L’espansione del porto di Aarhus offre un'opportunità enorme alla seconda città della Danimarca di svilupparsi in un modo socialmente sostenibile rinnovando il suo vecchio terminal ormai in disuso.
L'area è destinata a divenire un quartiere urbano vivo, che comprenderà una serie di attività culturali e sociali, che daranno luogo a molti posti di lavoro e un’estrema varietà di tipologie abitative.
Il progetto Iceberg è fra le mete dello sviluppo urbano globale. Un terzo dei 200 appartamenti progettati saranno riservati per essere affittati come abitazioni economiche, puntando ad integrare nello sviluppo del nuovo quartiere un profilo sociale diverso.

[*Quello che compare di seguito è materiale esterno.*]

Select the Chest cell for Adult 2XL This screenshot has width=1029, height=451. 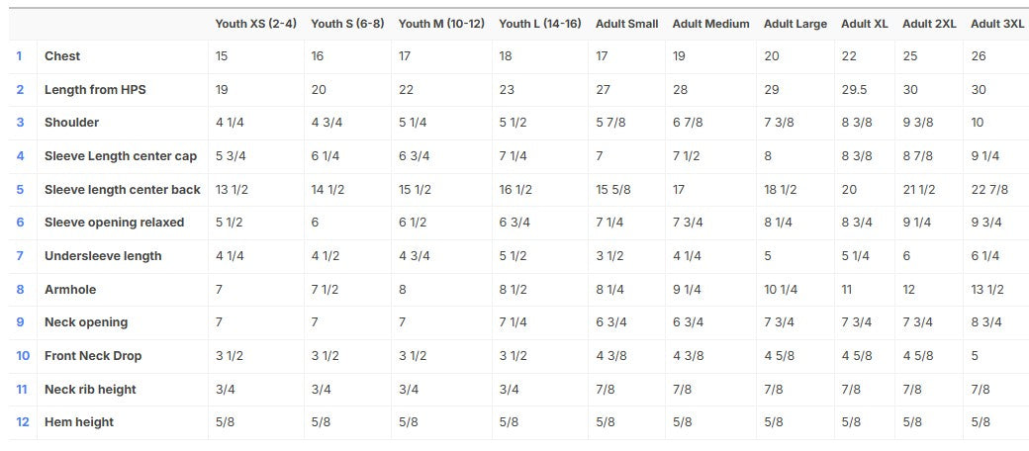(910, 56)
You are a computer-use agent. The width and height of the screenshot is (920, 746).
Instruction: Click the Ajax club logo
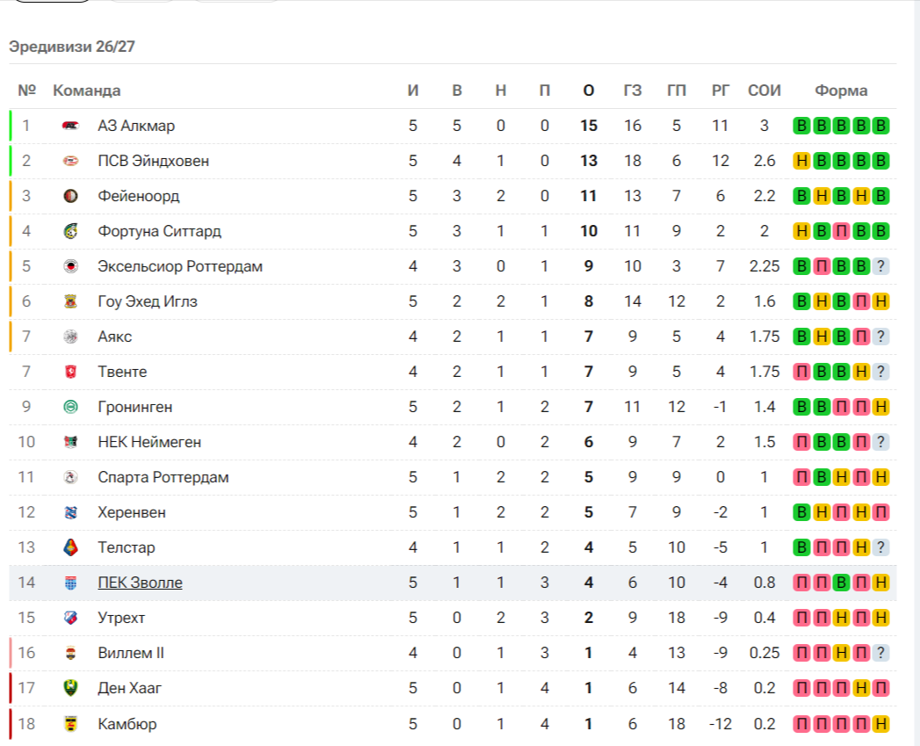(x=70, y=337)
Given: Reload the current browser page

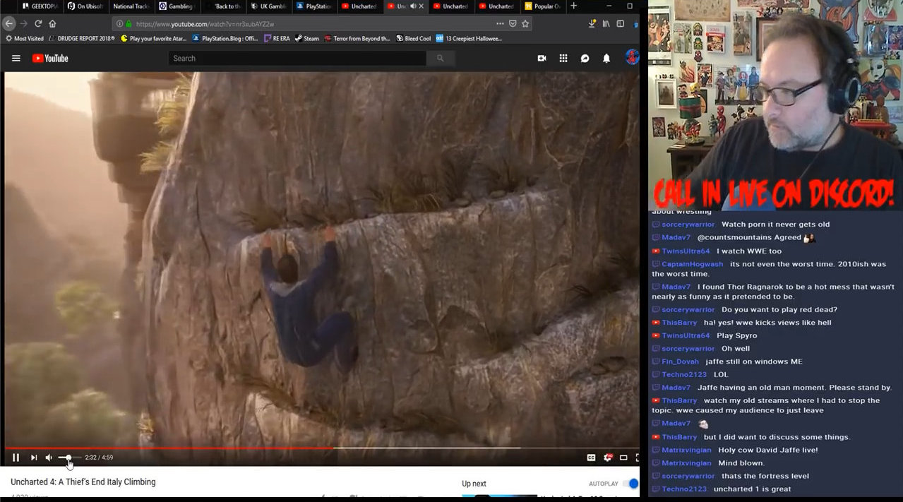Looking at the screenshot, I should point(38,23).
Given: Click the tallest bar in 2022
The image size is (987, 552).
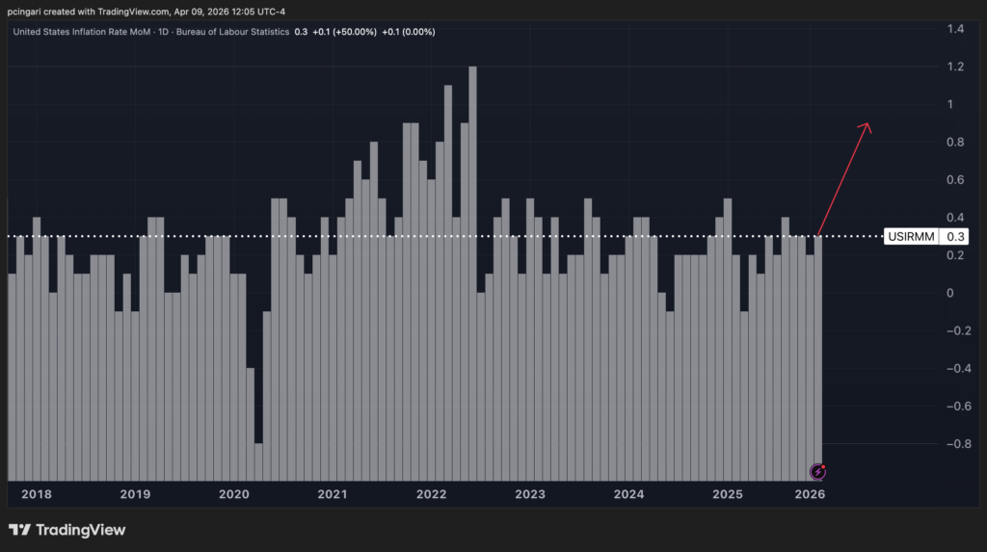Looking at the screenshot, I should (x=472, y=274).
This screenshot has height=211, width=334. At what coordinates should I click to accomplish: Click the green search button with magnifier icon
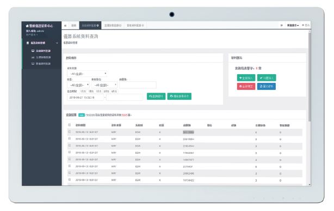tap(156, 97)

L'ostacolo principale del progetto è la densità di sviluppo, i metri quadrati richiesti sono in conflitto con le restrizioni di altezza specificate e le intenzioni complessive di offrire viste panoramiche sull’oceano oltre alle buone condizioni di illuminazione diurna.
L'Iceberg supera questo problema, restando al di sotto delle altezze massime e superandole solo solo per punti.
"Vette" e "canyon" costituiscono la forza iconica del progetto assicurando al contempo che tutti gli appartamenti siano dotati di illuminazione naturale e viste sul lungomare.